-- AIM --
Which rows below contain the word "Open"? Find them and copy each one in full.

Excerpt from a dataset:
┄┄┄┄┄┄┄┄┄┄┄┄┄┄┄┄┄┄┄┄

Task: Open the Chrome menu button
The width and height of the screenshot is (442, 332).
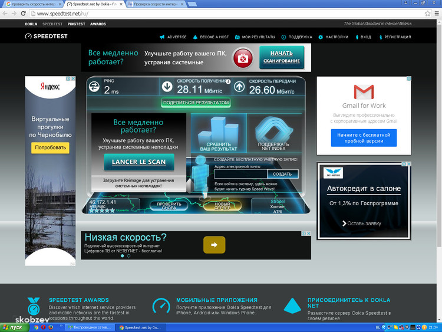Action: (x=436, y=13)
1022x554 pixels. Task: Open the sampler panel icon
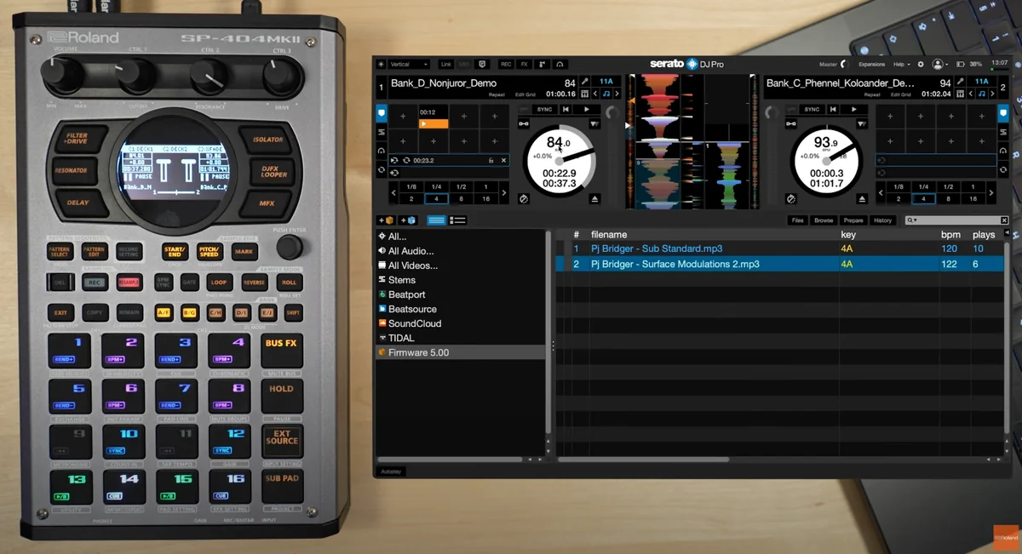tap(543, 64)
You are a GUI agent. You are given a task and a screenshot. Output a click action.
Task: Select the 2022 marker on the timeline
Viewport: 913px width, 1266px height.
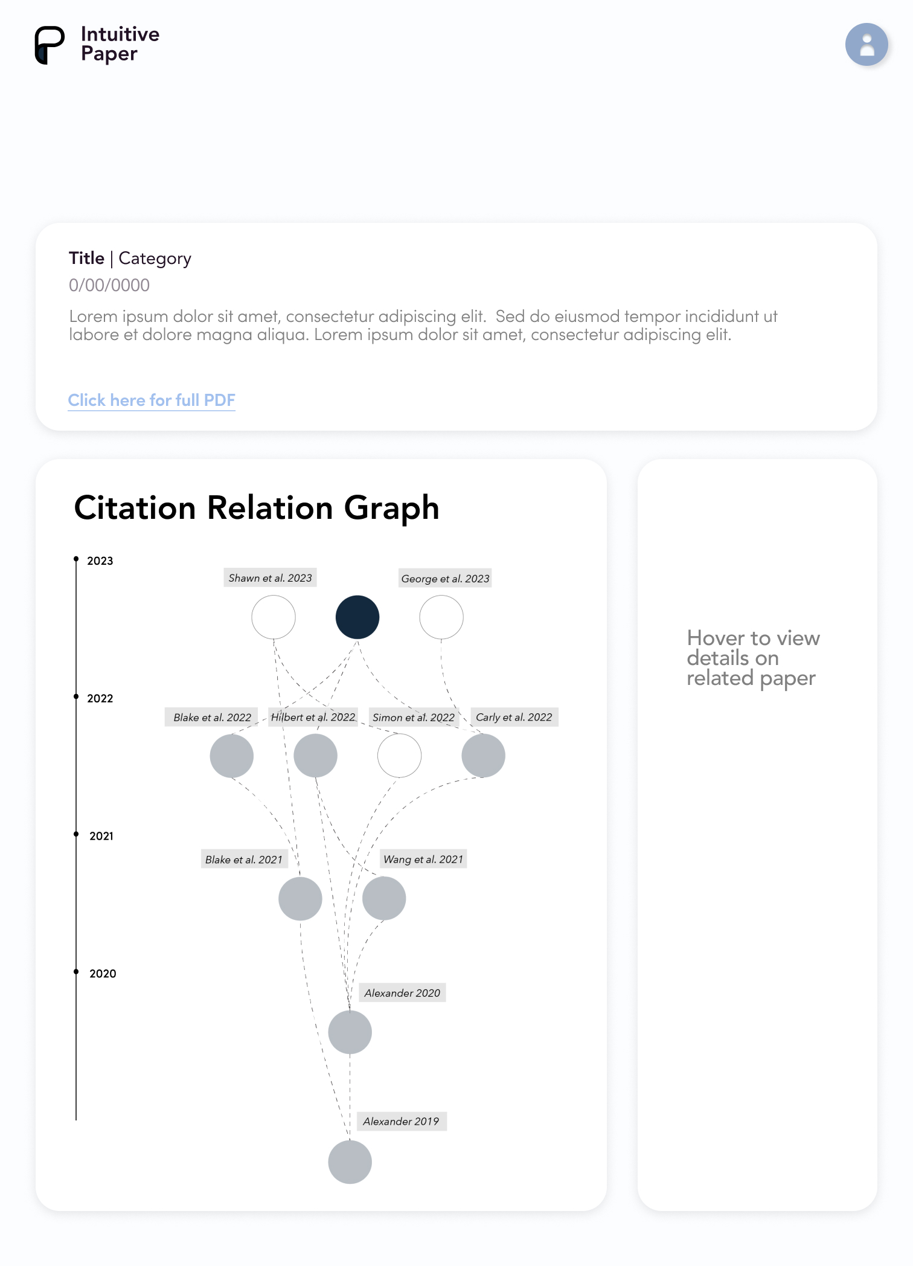(x=76, y=697)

┄┄┄┄┄┄┄┄┄┄┄┄┄┄┄┄┄┄┄┄

-- SOLUTION BELOW --
Task: Open the Chrome menu button
1022x554 pixels. Task: Open the sampler panel icon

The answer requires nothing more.